Fuwa: If you reduce the stone size in a concrete mix, you need to increase the quantity of the cement to reach the same hardness, right?
Sugita: No good. The problem isn't the hardness or durability of the concrete. As you reduce the stone size, the shrinkage also increases.

The key ingredients for concrete are stone, sand, cement, and water. Cement is NOT concrete, it is a powder used to make concrete. The stone and sand make up the bulk of the concrete. The water and cement react to glue the stone and sand together. When the water and cement react, they form a compound; the water stays locked with the cement particle.

That's why engineers say that cement does not dry. Drying means that the water must leave for the hardening reaction to take place. This is not true; in fact, it is best to keep the concrete damp for at least a day after the pouring. For sidewalks and other small pours, this means damp burlap and plastic sheets. I'm not sure what builders use on large dams or foundations.

The cement-water paste is usually the weak component in the concrete, not the stone. Up to a certain point, increasing the amount of cement increases the strength of the concrete. Too much cement means that there isn't enough water to react with the cement.

Over the lifetime of a structure, water does leave cement-water compound, unless the concrete is in a highly humid environment or immersed. The water doesn't need to leave for the hardening reaction to take place, but the concrete starts out wetter than surrounding air and dries naturally. When the water leaves, the concrete decreases in volume. This is shrinkage. The process is slow and a tell tale sign are hairline cracks on the concrete.

Back to Fuwa's statement.
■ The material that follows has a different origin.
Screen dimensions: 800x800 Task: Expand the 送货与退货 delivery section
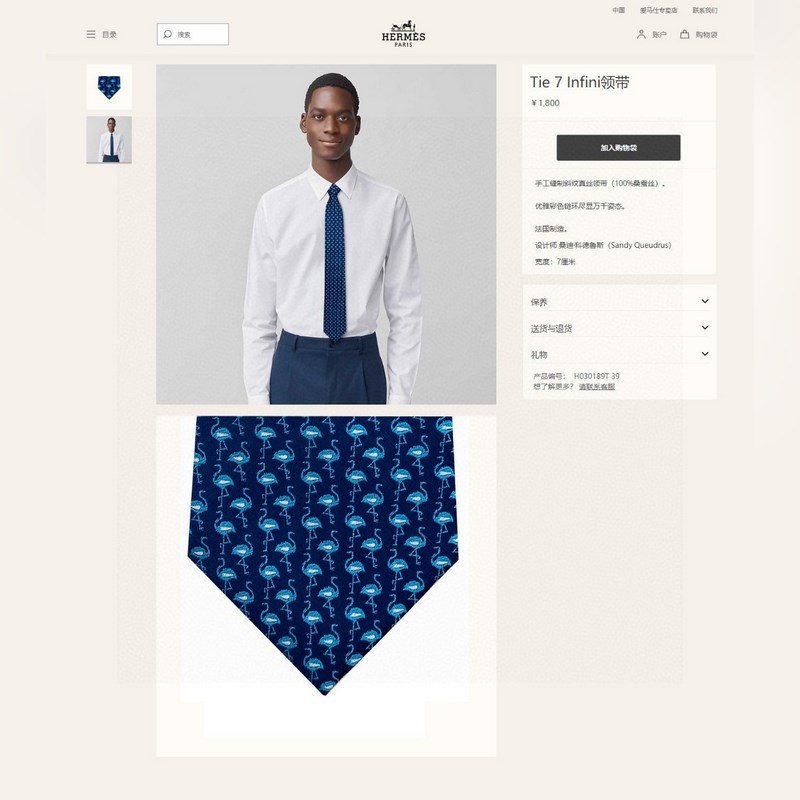click(619, 328)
By decreasing the size of the individual stones, the surface area increases. This increased surface area needs more of the cement-water paste to coat and glue the stones together.

An easy way to understand the increase in surface area is to imagine a square cake, whichever type you want. Now imagine putting frosting on the top and the four sides. Once you have that image in your mind, cut the cake down the middle. Once you push the two halves apart, you have two unfrosted sides, one on each half. These unfrosted sides are the increase in cake surface area. More frosting would be needed to cover these exposed faces.

Once you substitute stone for cake and cement-water paste for frosting, you should understand why Fuwa suggests increasing the amount of cement.

Sugita tells him that the solution is no good. The stone and sand won't change volume from water loss; the cement-water is the culprit. Increasing the amount of cement-water also increases the potential for volume change.

I was tickled by the exchange, because it's a fairly advanced topic. One prof told me that most engineers know 3 things about concrete:
1. It's gray
2. It's hard
3. The 28 day strength, that's found by breaking a sample in a lab.

From what I understand about Japan construction, most Japanese practicing architects are engineers as well. In America, the training for the disciplines have grown apart. Another growing separation is between the design professionals (architect and engineer) and actual act of construction.

The exchange between the owner and building contractor come frighteningly close to the truth in some instances. Owners, builders, architects, and everyone down the line insist that they are looking for value without compromising safety or performance. Sugita brings up an excellent point that cost is king to the renter. In theory, the market should be able to sort out the poor quality. However, if you read Dilbert you understand how efficiency and effectiveness can sometimes fall by the wayside in favor of bean counting, territoriality, and general incompetence. And then you reach situations that surreally resemble the Living Game.